Non specificamente, però parlava anche di Trump. È bizzarro, è quasi un déjà-vu ritrovarci qui, con un altro disco dei Downtown Boys e di nuovo Trump alla Casa Bianca. Alcuni brani sono stati scritti quando c’era ancora Biden al potere. Nel video di “You’re a Ghost” ci sono alcune delle violenze perpetrate dall’ICE, la canzone però risale a prima che diventasse un caso mediatico, non tratta i fatti in modo così diretto. L’abbiamo registrata durante il boom, gli omicidi, le proteste in città come Minneapolis… Con il video credo che siamo stati molto più espliciti, ci siamo noi che urliamo “You’re a Ghost” come una sorta di risposta, come se fosse una canzone anti-ICE. In “Public Luxury” ci sono altre cose del genere, come “Yellow Sun”, dove il testo è in parte mio e in parte preso da un poema, “Beirut 1982” di Etel Adnan. La canzone è nata un paio di anni fa, quando Israele già attaccava il Libano, e ora che stiamo per pubblicarla forse si raggiungerà un cessate il fuoco, lo spero tanto. È insopportabile sapere che il tuo Presidente supporta tutto ciò. Sono tempo orribili…

…per essere vivi.

Esatto! Per essere vivi e per vivere in questo Paese. C’è tantissima complicità da parte del nostro Governo ed è importante combatterla in ogni modo possibile. Devo dire, purtroppo, che gli orrori a cui assistiamo oggi sono di gran lunga peggiori di quanto immaginavamo due anni fa, quando scrivevamo i pezzi.

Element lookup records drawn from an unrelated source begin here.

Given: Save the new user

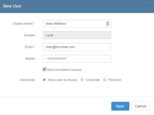Looking at the screenshot, I should [x=120, y=106].
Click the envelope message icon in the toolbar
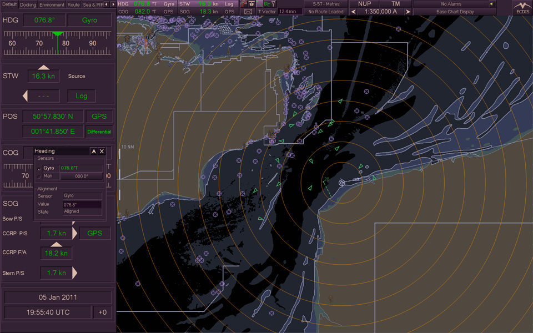 tap(248, 11)
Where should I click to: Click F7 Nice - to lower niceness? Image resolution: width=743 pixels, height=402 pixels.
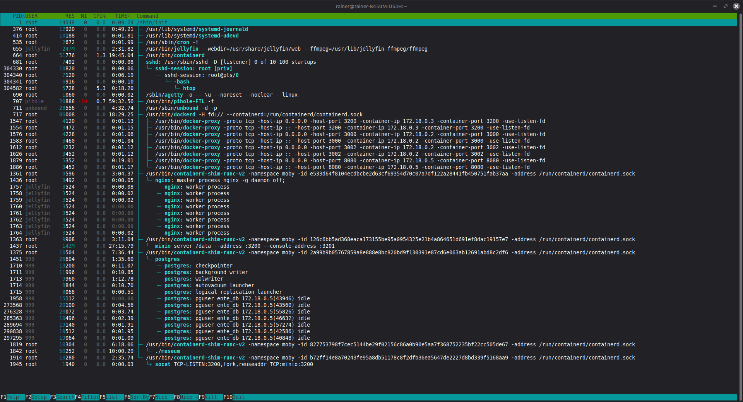(x=164, y=397)
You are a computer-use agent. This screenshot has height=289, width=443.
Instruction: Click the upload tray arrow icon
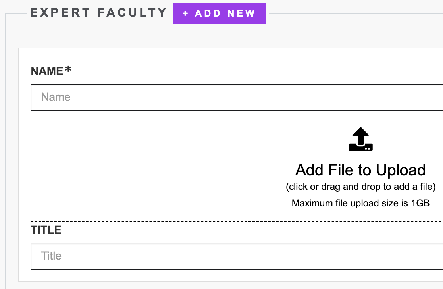tap(360, 140)
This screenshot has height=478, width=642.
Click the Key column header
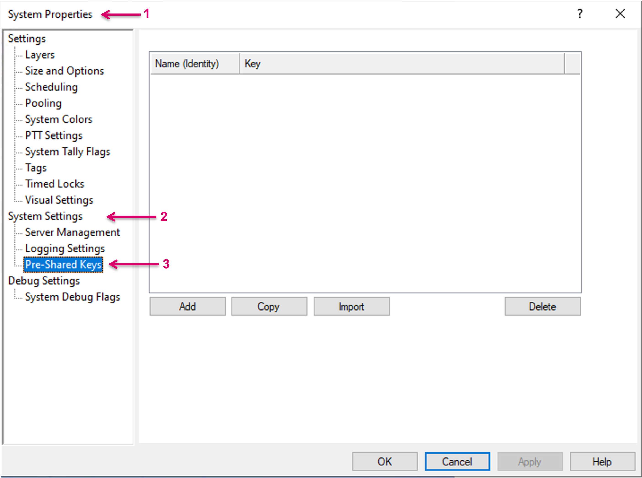pos(401,64)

Sono giorni che qui in Italia si parla molto di Trump e di questioni internazionali, ma non voglio rubarti troppo tempo: ti dirò solo che sono d’accordo con te. Per concludere su note positive, i Downtown Boys hanno piani per un tour europeo? Tornerete in Italia?

Gireremo un po’ a casa nostra, all’inizio. Per tutto il resto, annunceremo presto grandi cose. Prestate attenzione ai nostri canali, per ora non posso dire altro. L’Italia è forse il posto che amiamo di più, credo che nel 2023 abbiamo fatto concerti solo lì all’estero.

Allora attenderemo l’annuncio! Grazie mille per la chiacchierata, vuoi concluderla con qualche messaggio particolare?

Qualunque cosa tu voglia scrivere, andrà bene.